Happy Friday! The following is the content that the Initial Access Intelligence team delivered over the last week.
We added coverage for Fortinet CVE-2025-25257, a pre-auth SQL injection in the FortiWeb management interface. Our exploit achieves RCE with a pure-Python SSL reverse shell. Using the queries we've provided, the team noted few targets online, with results numbering only in the hundreds. This is in line with prior research and continues to confirm the low exposure of the FortiWeb management interface. Nonetheless, we added this vulnerability to VulnCheck KEV on July 11, 2025, citing Shadowserver for the reported exploitation.
Along with an exploit, we are providing packet captures, Suricata and Snort rules, and the aforementioned queries for visible targets and exploitation in the wild.
The team added coverage for the second Apache Camel header injection RCE variant, otherwise known as CVE-2025-29891. While the initial CVE, CVE-2025-27636, required exploiting the vulnerability through request headers, CVE-2025-29891 is exploited by supplying the payload through request parameters. This variant has been reported as exploited in the wild.
Included along with this exploit are Snort and Suricata rules, pcaps, and a vulnerable Docker target for testing.
The team added network signatures, search queries, and a pcap for an unauthenticated SSRF vulnerability affecting various versions of SugarCRM. Through the /css/preview API call, Leaner Style Sheets (Less) code can be injected, permitting file reads via the use of an @import statement. Though no exploit attempts have been detected in the wild for this one, attackers have shown interest in SugarCRM as a target in the past.
This week, an exploit for an authenticated command injection vulnerability affecting Kubernetes Windows nodes was added. Vulnerable versions of Windows nodes with the NodeLogQuery feature enabled permit querying service logs with a regex through the pattern parameter. The contents of this parameter get passed to a PowerShell command, enabling RCE.
We have not seen any evidence of exploitation attempts so far, but this could change given the number of potential targets found online. Provided alongside the exploit are Suricata and Snort rules, a Sigma rule, pcaps, and search queries.
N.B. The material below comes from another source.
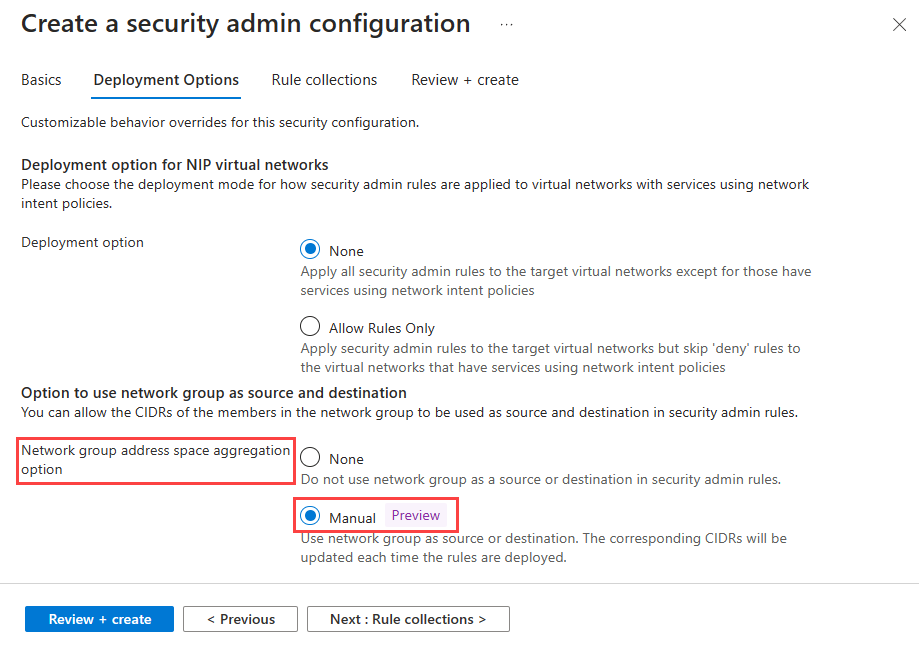Switch to the Basics tab
The width and height of the screenshot is (919, 645).
point(41,80)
Continuing to flex go-exploit's dotnet deserialization payload library, the team added coverage for CVE-2021-42321 affecting Microsoft Exchange Server. This vulnerability has been associated with FIN7 (aka Carbon Spider) and multiple ransomware groups, including Hive and Black Basta.
The team developed an exploit, network rules, and search queries.
Again, flexing go-exploit's dotnet prowess, the team added coverage for CVE-2022-23277 affecting Microsoft Exchange. This vulnerability has no public information regarding exploitation in the wild, but it has a whopping EPSS percentile of 0.98702. Additionally, we observe that this vulnerability is very similar to CVE-2021-42321 (just a more complex deserialization payload), so that EPSS percentile is likely well founded.
The team developed an exploit, network rules, and search queries.
The team added a Linuxsys cryptominer PCAP and network rules in the c2/ subdirectory. These artifacts are related to our recent publication The Linuxsys Cryptominer.